**EXTRACTED MATERIAL:**
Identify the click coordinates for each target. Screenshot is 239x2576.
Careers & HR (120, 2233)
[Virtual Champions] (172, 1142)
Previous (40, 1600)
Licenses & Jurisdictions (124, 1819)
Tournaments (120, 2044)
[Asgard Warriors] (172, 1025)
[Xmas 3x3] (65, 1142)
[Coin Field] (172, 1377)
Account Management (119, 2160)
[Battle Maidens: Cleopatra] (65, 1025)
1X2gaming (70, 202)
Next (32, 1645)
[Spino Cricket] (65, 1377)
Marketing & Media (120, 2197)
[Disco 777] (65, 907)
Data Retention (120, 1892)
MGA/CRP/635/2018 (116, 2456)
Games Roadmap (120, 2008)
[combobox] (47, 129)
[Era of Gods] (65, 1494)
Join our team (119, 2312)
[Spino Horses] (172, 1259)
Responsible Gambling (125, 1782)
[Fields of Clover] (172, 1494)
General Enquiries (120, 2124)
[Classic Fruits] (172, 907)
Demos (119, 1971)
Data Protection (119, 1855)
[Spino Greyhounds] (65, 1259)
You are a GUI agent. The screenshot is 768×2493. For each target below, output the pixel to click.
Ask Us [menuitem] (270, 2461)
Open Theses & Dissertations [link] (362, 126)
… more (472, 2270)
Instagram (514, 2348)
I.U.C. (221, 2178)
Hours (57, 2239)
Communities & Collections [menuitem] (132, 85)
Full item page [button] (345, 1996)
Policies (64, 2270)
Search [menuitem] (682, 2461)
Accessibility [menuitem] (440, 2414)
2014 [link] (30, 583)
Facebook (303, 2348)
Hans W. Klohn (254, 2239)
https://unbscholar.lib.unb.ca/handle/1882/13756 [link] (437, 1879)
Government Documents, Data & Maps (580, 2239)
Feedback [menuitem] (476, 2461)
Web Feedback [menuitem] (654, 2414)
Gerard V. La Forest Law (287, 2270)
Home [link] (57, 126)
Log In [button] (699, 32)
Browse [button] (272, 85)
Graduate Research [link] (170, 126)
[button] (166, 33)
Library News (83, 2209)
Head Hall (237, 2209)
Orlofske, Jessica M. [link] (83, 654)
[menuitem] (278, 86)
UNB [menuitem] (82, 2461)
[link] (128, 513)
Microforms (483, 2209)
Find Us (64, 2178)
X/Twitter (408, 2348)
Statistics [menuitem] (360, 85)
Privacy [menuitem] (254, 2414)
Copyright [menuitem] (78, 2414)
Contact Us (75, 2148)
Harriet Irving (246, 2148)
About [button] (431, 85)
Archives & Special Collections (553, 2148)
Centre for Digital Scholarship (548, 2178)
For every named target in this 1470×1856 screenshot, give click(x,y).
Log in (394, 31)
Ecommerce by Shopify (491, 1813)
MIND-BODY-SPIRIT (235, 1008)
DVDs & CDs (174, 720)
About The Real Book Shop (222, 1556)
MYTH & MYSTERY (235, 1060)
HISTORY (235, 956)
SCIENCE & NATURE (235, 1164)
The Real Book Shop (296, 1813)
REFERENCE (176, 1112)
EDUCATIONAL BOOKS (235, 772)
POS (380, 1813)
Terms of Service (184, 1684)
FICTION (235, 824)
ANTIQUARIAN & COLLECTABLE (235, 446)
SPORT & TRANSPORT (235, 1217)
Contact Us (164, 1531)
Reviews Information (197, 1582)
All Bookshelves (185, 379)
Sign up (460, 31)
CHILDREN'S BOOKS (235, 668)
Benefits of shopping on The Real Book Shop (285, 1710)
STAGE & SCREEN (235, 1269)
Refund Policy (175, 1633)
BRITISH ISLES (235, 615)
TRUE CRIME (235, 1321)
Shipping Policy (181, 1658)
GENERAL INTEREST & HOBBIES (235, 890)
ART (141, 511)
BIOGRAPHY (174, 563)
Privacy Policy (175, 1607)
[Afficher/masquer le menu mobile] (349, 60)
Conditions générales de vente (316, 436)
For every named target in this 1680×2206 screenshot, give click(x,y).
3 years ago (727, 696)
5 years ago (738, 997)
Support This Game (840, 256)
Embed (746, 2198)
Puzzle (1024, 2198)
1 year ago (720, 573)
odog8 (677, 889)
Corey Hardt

**WHAT TO DO:** The complete material above is to be retyped word for word.

**TASK OUTPUT:**
Identify the click coordinates for each target. Screenshot is 239x2576.
Careers & HR (120, 2233)
[Virtual Champions] (172, 1142)
Previous (40, 1600)
Licenses & Jurisdictions (124, 1819)
Tournaments (120, 2044)
[Asgard Warriors] (172, 1025)
[Xmas 3x3] (65, 1142)
[Coin Field] (172, 1377)
Account Management (119, 2160)
[Battle Maidens: Cleopatra] (65, 1025)
1X2gaming (70, 202)
Next (32, 1645)
[Spino Cricket] (65, 1377)
Marketing & Media (120, 2197)
[Disco 777] (65, 907)
Data Retention (120, 1892)
MGA/CRP/635/2018 (116, 2456)
Games Roadmap (120, 2008)
[combobox] (47, 129)
[Era of Gods] (65, 1494)
Join our team (119, 2312)
[Spino Horses] (172, 1259)
Responsible Gambling (125, 1782)
[Fields of Clover] (172, 1494)
General Enquiries (120, 2124)
[Classic Fruits] (172, 907)
Demos (119, 1971)
Data Protection (119, 1855)
[Spino Greyhounds] (65, 1259)
You are a GUI agent. The screenshot is 768×2493. For each target below, output the pixel to click.
Ask Us [menuitem] (270, 2461)
Open Theses & Dissertations [link] (362, 126)
… more (472, 2270)
Instagram (514, 2348)
I.U.C. (221, 2178)
Hours (57, 2239)
Communities & Collections [menuitem] (132, 85)
Full item page [button] (345, 1996)
Policies (64, 2270)
Search [menuitem] (682, 2461)
Accessibility [menuitem] (440, 2414)
2014 [link] (30, 583)
Facebook (303, 2348)
Hans W. Klohn (254, 2239)
https://unbscholar.lib.unb.ca/handle/1882/13756 [link] (437, 1879)
Government Documents, Data & Maps (580, 2239)
Feedback [menuitem] (476, 2461)
Web Feedback [menuitem] (654, 2414)
Gerard V. La Forest Law (287, 2270)
Home [link] (57, 126)
Log In [button] (699, 32)
Browse [button] (272, 85)
Graduate Research [link] (170, 126)
[button] (166, 33)
Library News (83, 2209)
Head Hall (237, 2209)
Orlofske, Jessica M. [link] (83, 654)
[menuitem] (278, 86)
UNB [menuitem] (82, 2461)
[link] (128, 513)
Microforms (483, 2209)
Find Us (64, 2178)
X/Twitter (408, 2348)
Statistics [menuitem] (360, 85)
Privacy [menuitem] (254, 2414)
Copyright [menuitem] (78, 2414)
Contact Us (75, 2148)
Harriet Irving (246, 2148)
About [button] (431, 85)
Archives & Special Collections (553, 2148)
Centre for Digital Scholarship (548, 2178)
For every named target in this 1470×1856 screenshot, give click(x,y).
Log in (394, 31)
Ecommerce by Shopify (491, 1813)
MIND-BODY-SPIRIT (235, 1008)
DVDs & CDs (174, 720)
About The Real Book Shop (222, 1556)
MYTH & MYSTERY (235, 1060)
HISTORY (235, 956)
SCIENCE & NATURE (235, 1164)
The Real Book Shop (296, 1813)
REFERENCE (176, 1112)
EDUCATIONAL BOOKS (235, 772)
POS (380, 1813)
Terms of Service (184, 1684)
FICTION (235, 824)
ANTIQUARIAN & COLLECTABLE (235, 446)
SPORT & TRANSPORT (235, 1217)
Contact Us (164, 1531)
Reviews Information (197, 1582)
All Bookshelves (185, 379)
Sign up (460, 31)
CHILDREN'S BOOKS (235, 668)
Benefits of shopping on The Real Book Shop (285, 1710)
STAGE & SCREEN (235, 1269)
Refund Policy (175, 1633)
BRITISH ISLES (235, 615)
TRUE CRIME (235, 1321)
Shipping Policy (181, 1658)
GENERAL INTEREST & HOBBIES (235, 890)
ART (141, 511)
BIOGRAPHY (174, 563)
Privacy Policy (175, 1607)
[Afficher/masquer le menu mobile] (349, 60)
Conditions générales de vente (316, 436)
For every named target in this 1680×2206 screenshot, give click(x,y).
3 years ago (727, 696)
5 years ago (738, 997)
Support This Game (840, 256)
Embed (746, 2198)
Puzzle (1024, 2198)
1 year ago (720, 573)
odog8 (677, 889)
Corey Hardt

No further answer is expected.